Employers Need Congress’s Help to Improve Retirement Options & Access to Mental Health Care

Washington, DC – The ERISA Industry Committee (ERIC) provided a statement for the record to the U.S. House Education and Labor Committee’s Subcommittee on Health, Employment, Labor, and Pensions ahead of today’s hearing titled “Improving Retirement Security and Access to Mental Health Benefits.”

“Employers want to offer benefits that are timely, helpful, and meaningfully improve the lives of employees and their families. Access to mental health and improving retirement options are just two ways large employers are doing this, but they need Congress’s help to do more,” said Annette Guarisco Fildes, President and CEO, ERIC.

ERIC’s testimony focused on retirement policies that allow for flexibility while removing unnecessary and burdensome administrative requirements that create inefficiencies and reduce opportunities for savings.
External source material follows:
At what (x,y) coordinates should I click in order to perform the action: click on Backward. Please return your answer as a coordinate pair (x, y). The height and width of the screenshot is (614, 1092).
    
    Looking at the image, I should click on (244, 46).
Our policy suggestions included:

  • Maintaining electronic disclosure as an option for default distribution
  • Not imposing burdensome new administrative requirements
  • Simplifying reporting and disclosure requirements by eliminating redundant and unnecessary disclosures
  • Expanding the ability of plans to self-correct plan errors
  • Affirming the fiduciary responsibility to optimize financial outcomes for plan participants
  • Strengthening voluntary retiree health care and life insurance benefits by continuing to permit overfunded pension plans to fund them
  • Providing a safe harbor for the recovery of retirement plan overpayments
  • Creating a searchable Retirement Savings Lost and Found
  • Modernizing the definition of a Highly Compensated Employee to reflect salaries in the modern skilled workforce
  • Stopping unnecessary and harmful PBGC premium increases
  • Allowing workers to access retirement savings in a personal emergency
  • Defending ERISA preemption against efforts to regulate retirement plans at the state level

“Large employers, like ERIC member companies, are dedicated to offering helpful retirement options to their workers that will allow them to save for the future. The provisions we have provided to the Subcommittee allow plan participants more opportunities to save while giving plan sponsors more flexibility in plan operations,” said Guarisco Fildes.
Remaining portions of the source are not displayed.